Senate Bill 1159 — Initiative process revisions

by
Phil Haunschild
March 21, 2019

Bill description: SB 1159 would revise several procedures for the initiative process in Idaho.

Rating: +1

Does it violate the spirit or the letter of either the US Constitution or the Idaho Constitution? Examples include restrictions on speech, public assembly, the press, privacy, private property, or firearms. Conversely, does it restore or uphold the protections guaranteed in the US Constitution or the Idaho Constitution?

In 1912, Idaho voters approved an amendment to the Idaho Constitution that grants voters authority to put initiatives on the ballot. This section of the state constitution today reads as follows:

The people reserve to themselves the power to propose laws, and enact the same at the polls independent of the legislature. This power is known as the initiative, and legal voters may, under such conditions and in such manner as may be provided by acts of the legislature, initiate any desired legislation and cause the same to be submitted to the vote of the people at a general election for their approval or rejection.

  • Article III, Section 1, Idaho Constitution.

A key feature of this provision is that it grants the Legislature the authority to specify how the people can put an initiative on the ballot. SB 1159 would operate within this framework.

For a historical perspective, even though the constitutional amendment passed the Legislature in 1911 and was ratified by the people in 1912, the Legislature never took action to prescribe the conditions and manner in which an initiative could be approved. As a result, “the initiative and referendum provision of the amendment to the constitution lay dormant for more than twenty years until the legislature by chap. 210 of the 1933 session enacted the provisions of that chapter, prescribing the manner and method of exercising the initiative and referendum privileges.” (Luker v. Curtis, 64 Idaho 703)

This observation was written in a 1943 state Supreme Court opinion, which decided that the Legislature did have the authority to repeal a voter-approved initiative. The opinion of the court clearly states that the people can only pass a law through the initiative process “under such conditions and in such manner as may be provided by acts of the legislature.” The Legislature has the constitutional authority to limit initiatives, or, as was the case for the two decades between the constitutional amendment and the 1933 legislative session, to render the provision dormant by taking away the procedures outlining the initiative process.

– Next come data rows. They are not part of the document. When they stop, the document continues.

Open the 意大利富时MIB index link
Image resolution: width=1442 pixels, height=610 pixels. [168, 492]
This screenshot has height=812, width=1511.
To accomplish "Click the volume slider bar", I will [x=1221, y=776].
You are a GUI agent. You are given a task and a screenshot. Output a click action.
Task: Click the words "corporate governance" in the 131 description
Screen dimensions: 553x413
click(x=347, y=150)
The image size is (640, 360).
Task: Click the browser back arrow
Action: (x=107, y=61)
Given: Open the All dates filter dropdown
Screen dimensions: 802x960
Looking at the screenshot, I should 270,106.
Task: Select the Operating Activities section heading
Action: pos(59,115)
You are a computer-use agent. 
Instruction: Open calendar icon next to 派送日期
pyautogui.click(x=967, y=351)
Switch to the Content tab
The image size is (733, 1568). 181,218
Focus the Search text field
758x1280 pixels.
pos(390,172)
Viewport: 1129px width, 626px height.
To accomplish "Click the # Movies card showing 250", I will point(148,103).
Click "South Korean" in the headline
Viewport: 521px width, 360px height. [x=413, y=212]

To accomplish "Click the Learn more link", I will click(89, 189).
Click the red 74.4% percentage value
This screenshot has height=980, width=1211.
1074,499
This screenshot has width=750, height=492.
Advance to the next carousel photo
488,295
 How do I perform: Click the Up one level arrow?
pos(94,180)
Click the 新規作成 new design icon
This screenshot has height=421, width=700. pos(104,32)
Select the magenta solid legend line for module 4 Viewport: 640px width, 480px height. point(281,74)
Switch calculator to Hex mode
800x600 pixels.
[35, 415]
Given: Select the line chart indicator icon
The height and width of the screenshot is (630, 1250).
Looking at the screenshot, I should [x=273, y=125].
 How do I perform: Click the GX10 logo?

SB 1159 would increase the number of legislative districts where petitioners must gather signatures from 18 (out of 35) to 32 and would increase the percent of signatures petitioners must gather from qualified electors in each district, and statewide, from six percent to 10 percent (when the Legislature first passed the initiative procedures in 1933, the requirement was for 10 percent statewide). The bill would also reduce the length of time petitioners have to get an initiative on the ballot from 18 months to 180 days.

The changes which SB 1159 makes would uphold the principles the framers of the United States Constitution and the Idaho Constitution supported. This would be accomplished by moving us away from a direct democracy and securing the republican form of government established in the constitutions.

During the state constitutional convention, held in 1889, when a proposal was presented to do away with the state Senate, and to move entirely to a system of direct representation, every representative except one voted against the proposal. The convention rejected the idea that the state should establish a direct democracy and endorsed a republican ideal of government.

SB1159 would uphold the Idaho Constitution while protecting the republican form of government the founders of our state and the union intended. If an initiative is to get on the ballot, then petitioners would have to gather the support of a large majority of the state, with representation from both rural and urban districts.